The third component demonstrates the HyperManyMedia platform as a recommender system where the learners can either apply User Relevance Feedback to filter information or Collaborative Filtering techniques as a community-based approach. The semantic retrieval system provides the user with user-relevance feedback by employing a variant of Rocchio's Algorithm. In collaborative filtering, two methods were applied on HyperManyMedia: (1) k-nearest neighbors method, and (2) user-to-user based on fast XOR bit operations .
The fourth component is dedicated to Multilingual Semantic-based Information Retrieval (MLIR) that falls into Domain Specific Retrieval (E-learning ). In this part, a synergistic approach between the Thesaurus-based Approach and the Corpus-based Approach was followed. The Thesaurus-based Approach brings more insight about the domain and the relationship between the concepts in the domain and presents them in a better formulated query; this helps the users to navigate the system in a way similar to a multilingual dictionary. The multilingual thesaurus can be considered as a bilingual ontology thesaurus and it organizes terms with respect to two languages (English and Spanish). We used a simple bilingual listing of terms, phrases, concepts, and sub-concepts. The hierarchical structure of the ontology is used to define the relationship between concepts/subconcepts. The Corpus-based Approach is considered as Term Vector Translation. A query translation method was used to retrieve multilingual documents with expansion techniques for phrasal translation.

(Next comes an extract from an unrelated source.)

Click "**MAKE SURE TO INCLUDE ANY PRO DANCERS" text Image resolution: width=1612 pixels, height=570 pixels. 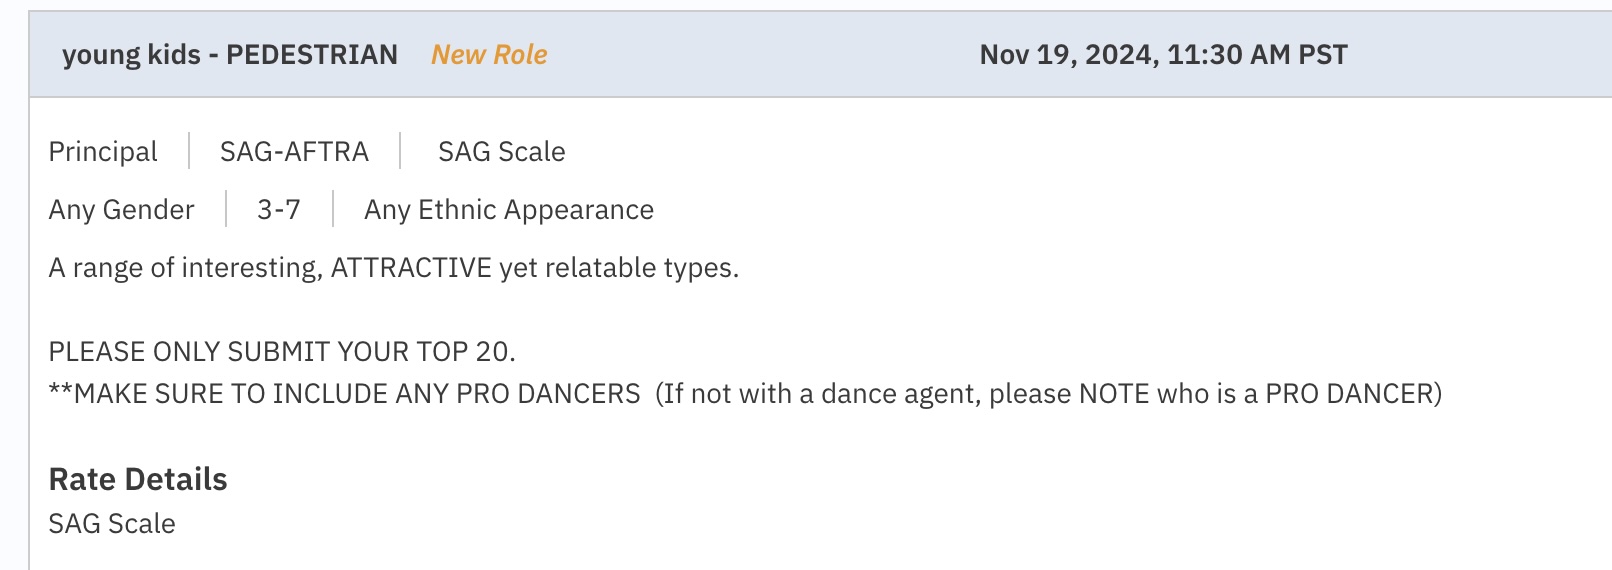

The fifth component of our system is a Semantic Visualization method, which is presented as semantic networks. The formalization of the semantic graph has been built intuitively to solve a real problem which is browsing and searching for lectures in a vast repository of colleges/courses. This visualization combines Formal Concept Analysis (FCA) with Semantic Factoring to decompose a complex, vast concept into its primitive order to develop knowledge representation for the HyperManyMedia platform. This dissertation is implemented and evaluated on a real E-learning platform named HyperManyMedia . (Abstract shortened by UMI.)